─── Provided text ───

WORLD REGIONAL GEOGRAPHY
Lecture 6---The Grameen Bank, and Other Hopeful Developments
- Hope
- Doom and gloom in class
- College as a place where they beat idealism out of you
- Today's lecture is about HOPE- about the idea that we can
(and should) change the world, about how YOU can change the world,
and about how geography can give you the tools to do it.
- Development
- IMF/WB aimed at big projects-tried to industrialize to spur
development
- Tractors-why are tractors not a good idea in India? (abundant
labor-tractors put people out of work.
- Big dams: to increase hydroelectric power
- Sardar Sarovar dam on the Narmada River in western India
- Over 800 million USD on a 6 billion dollar project, will
displace 24,000 farming families from their land, and evict 150,000
people from their homes
- Local people-the people who are supposed to be helped by
this project-fiercely oppose it. They have become a widespread
nonviolent resistance..
- So big development projects DO NOT ALWAYS WORK. What now?
Should we throw up our hands, declare as Christ did that "The
poor ye shall always have with you," and give up trying
to help?
- There appears to be somebody in Bangladesh, which used to
be part of India, who has the answer.
- The Grameen Story
- Professor Mohammad Yunus
- Yunus believed that the problem of the poor was not just
a lack of money, but a lack of CAPITAL. And that problem could
potentially be solved by giving them access to credit.
- Creditworthiness of the poor
- "social collateral
- Yunus soon found that his project worked..
- So Yunus founded his own bank: The Grameen Bank. (6)
- "Grameen" means "village."
- The Grameen Bank targets the bottom 25% of the population.
- The Grameen Bank follows the fundamental principles that
Yunus laid out:
- It makes small loans to the poor, mainly women
- It requires that those women have existing businesses, which
are not farms.

───

» **Objective 1**
Please substitute "low boost" for "high boost" in everything from the line containing "What do you see at coordinates (166, 63)" down to the end of the records, keeping all else the same, and give back only those lines.
The Grameen Bank lecture and the records are separate material.

─── Rows ───

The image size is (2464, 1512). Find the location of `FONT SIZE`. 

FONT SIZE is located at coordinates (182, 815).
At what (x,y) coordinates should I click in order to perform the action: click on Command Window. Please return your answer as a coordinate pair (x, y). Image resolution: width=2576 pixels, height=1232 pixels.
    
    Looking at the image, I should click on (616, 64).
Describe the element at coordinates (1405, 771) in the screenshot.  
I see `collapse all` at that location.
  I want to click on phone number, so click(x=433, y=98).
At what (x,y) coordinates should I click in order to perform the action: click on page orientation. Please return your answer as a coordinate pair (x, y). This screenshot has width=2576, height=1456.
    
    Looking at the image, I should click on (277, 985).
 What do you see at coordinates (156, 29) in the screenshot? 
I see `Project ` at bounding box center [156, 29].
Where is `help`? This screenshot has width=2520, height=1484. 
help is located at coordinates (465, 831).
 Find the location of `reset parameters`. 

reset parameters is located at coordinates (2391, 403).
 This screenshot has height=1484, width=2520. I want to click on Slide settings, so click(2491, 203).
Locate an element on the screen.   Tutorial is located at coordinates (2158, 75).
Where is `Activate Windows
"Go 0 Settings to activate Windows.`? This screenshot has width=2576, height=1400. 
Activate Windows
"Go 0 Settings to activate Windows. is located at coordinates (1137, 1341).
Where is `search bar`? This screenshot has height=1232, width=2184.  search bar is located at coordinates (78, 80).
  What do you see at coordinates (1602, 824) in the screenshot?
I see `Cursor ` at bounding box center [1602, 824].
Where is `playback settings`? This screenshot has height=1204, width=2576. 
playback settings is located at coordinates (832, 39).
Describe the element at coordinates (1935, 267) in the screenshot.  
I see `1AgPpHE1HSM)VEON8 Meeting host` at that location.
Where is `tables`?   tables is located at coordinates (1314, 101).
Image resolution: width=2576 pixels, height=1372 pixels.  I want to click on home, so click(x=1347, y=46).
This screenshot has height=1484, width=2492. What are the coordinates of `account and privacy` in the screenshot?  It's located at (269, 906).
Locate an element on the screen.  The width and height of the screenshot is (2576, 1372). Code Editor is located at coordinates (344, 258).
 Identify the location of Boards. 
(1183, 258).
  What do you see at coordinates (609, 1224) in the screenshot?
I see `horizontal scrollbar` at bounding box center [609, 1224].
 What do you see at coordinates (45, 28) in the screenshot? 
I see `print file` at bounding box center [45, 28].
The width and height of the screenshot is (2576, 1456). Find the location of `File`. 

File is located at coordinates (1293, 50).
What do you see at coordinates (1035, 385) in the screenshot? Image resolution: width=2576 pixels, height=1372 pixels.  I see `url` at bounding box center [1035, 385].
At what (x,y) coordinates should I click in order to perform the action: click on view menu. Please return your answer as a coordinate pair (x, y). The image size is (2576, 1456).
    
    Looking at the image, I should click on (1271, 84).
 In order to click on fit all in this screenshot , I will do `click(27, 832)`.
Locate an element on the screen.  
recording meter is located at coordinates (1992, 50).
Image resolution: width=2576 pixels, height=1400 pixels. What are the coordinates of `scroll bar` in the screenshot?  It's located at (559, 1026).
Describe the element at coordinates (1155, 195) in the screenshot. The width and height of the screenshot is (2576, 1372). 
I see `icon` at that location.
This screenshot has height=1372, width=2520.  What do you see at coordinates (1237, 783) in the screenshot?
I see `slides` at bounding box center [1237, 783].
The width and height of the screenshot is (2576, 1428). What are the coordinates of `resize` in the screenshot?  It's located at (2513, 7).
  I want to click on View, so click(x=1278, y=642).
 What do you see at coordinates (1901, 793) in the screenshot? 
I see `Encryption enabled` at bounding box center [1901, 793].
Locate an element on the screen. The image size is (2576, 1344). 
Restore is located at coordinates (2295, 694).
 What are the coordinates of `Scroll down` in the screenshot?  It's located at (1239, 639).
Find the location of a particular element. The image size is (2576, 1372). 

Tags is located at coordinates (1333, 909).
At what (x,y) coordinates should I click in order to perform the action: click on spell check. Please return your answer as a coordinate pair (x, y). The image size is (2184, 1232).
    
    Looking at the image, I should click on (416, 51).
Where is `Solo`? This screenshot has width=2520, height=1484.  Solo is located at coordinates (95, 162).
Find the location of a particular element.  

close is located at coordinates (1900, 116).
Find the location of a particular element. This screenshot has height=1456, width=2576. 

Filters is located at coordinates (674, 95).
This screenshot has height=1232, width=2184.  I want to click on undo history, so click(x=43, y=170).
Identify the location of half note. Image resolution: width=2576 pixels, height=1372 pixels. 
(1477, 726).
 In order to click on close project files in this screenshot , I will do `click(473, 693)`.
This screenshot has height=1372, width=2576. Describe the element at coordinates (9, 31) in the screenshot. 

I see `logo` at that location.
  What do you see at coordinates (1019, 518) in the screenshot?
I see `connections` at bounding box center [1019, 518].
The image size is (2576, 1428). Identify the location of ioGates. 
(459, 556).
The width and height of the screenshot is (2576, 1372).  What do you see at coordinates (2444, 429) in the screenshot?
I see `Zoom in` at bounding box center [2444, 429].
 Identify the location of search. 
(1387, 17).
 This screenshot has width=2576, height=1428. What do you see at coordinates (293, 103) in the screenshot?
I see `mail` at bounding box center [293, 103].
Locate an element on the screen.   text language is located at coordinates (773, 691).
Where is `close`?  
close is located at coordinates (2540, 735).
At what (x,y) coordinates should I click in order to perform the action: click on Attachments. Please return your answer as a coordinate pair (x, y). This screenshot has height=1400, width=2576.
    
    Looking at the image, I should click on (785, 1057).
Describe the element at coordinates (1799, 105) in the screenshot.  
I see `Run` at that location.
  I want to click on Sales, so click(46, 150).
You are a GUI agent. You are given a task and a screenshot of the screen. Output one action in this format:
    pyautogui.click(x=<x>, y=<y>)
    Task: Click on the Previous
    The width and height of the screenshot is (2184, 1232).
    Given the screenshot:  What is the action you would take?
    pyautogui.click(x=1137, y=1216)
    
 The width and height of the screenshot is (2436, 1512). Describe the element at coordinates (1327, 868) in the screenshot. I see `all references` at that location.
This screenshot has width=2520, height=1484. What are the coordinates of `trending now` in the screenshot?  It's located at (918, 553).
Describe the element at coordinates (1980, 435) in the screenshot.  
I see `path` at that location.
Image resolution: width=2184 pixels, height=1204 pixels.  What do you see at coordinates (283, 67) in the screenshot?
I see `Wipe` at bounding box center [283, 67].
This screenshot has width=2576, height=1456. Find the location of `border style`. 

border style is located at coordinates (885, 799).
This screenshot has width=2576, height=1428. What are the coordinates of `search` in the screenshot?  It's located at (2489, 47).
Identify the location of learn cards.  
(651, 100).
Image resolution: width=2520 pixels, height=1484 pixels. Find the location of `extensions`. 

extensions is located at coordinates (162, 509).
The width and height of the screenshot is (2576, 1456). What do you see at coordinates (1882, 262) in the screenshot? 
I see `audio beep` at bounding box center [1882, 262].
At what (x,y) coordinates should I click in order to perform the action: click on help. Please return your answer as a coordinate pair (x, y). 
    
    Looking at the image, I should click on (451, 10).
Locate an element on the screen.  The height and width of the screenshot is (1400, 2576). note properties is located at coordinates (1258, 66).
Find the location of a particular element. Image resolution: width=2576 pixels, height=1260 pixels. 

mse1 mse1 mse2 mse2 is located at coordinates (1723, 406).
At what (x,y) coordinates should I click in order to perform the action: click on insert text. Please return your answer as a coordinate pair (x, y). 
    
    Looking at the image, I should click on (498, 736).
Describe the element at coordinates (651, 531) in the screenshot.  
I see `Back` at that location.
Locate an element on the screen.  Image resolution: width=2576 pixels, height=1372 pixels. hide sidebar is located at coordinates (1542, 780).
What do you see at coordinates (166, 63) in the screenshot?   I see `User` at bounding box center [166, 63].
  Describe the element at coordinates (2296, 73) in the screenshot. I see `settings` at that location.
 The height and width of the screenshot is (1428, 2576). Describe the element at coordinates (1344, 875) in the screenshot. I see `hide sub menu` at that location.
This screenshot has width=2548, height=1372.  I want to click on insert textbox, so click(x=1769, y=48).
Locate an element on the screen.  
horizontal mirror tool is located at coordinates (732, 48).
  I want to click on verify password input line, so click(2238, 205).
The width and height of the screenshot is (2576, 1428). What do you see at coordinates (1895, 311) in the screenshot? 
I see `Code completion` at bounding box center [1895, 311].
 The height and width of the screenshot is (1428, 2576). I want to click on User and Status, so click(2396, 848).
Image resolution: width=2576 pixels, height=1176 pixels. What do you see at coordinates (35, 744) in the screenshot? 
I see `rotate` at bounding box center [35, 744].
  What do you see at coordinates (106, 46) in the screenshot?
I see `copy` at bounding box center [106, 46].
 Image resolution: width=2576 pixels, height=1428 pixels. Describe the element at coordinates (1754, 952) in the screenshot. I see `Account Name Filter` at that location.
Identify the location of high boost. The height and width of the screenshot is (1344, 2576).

───

» **Objective 2**
From the Grameen Bank lecture, copy word for word everything from "- The Grameen Story" down to "his project worked..".

» **Answer 1**
What do you see at coordinates (166, 63) in the screenshot?   I see `User` at bounding box center [166, 63].
  Describe the element at coordinates (2296, 73) in the screenshot. I see `settings` at that location.
 The height and width of the screenshot is (1428, 2576). Describe the element at coordinates (1344, 875) in the screenshot. I see `hide sub menu` at that location.
This screenshot has width=2548, height=1372.  I want to click on insert textbox, so click(x=1769, y=48).
Locate an element on the screen.  
horizontal mirror tool is located at coordinates (732, 48).
  I want to click on verify password input line, so click(2238, 205).
The width and height of the screenshot is (2576, 1428). What do you see at coordinates (1895, 311) in the screenshot? 
I see `Code completion` at bounding box center [1895, 311].
 The height and width of the screenshot is (1428, 2576). I want to click on User and Status, so click(2396, 848).
Image resolution: width=2576 pixels, height=1176 pixels. What do you see at coordinates (35, 744) in the screenshot? 
I see `rotate` at bounding box center [35, 744].
  What do you see at coordinates (106, 46) in the screenshot?
I see `copy` at bounding box center [106, 46].
 Image resolution: width=2576 pixels, height=1428 pixels. Describe the element at coordinates (1754, 952) in the screenshot. I see `Account Name Filter` at that location.
Identify the location of low boost. The height and width of the screenshot is (1344, 2576).

» **Answer 2**
- The Grameen Story
- Professor Mohammad Yunus
- Yunus believed that the problem of the poor was not just
a lack of money, but a lack of CAPITAL. And that problem could
potentially be solved by giving them access to credit.
- Creditworthiness of the poor
- "social collateral
- Yunus soon found that his project worked..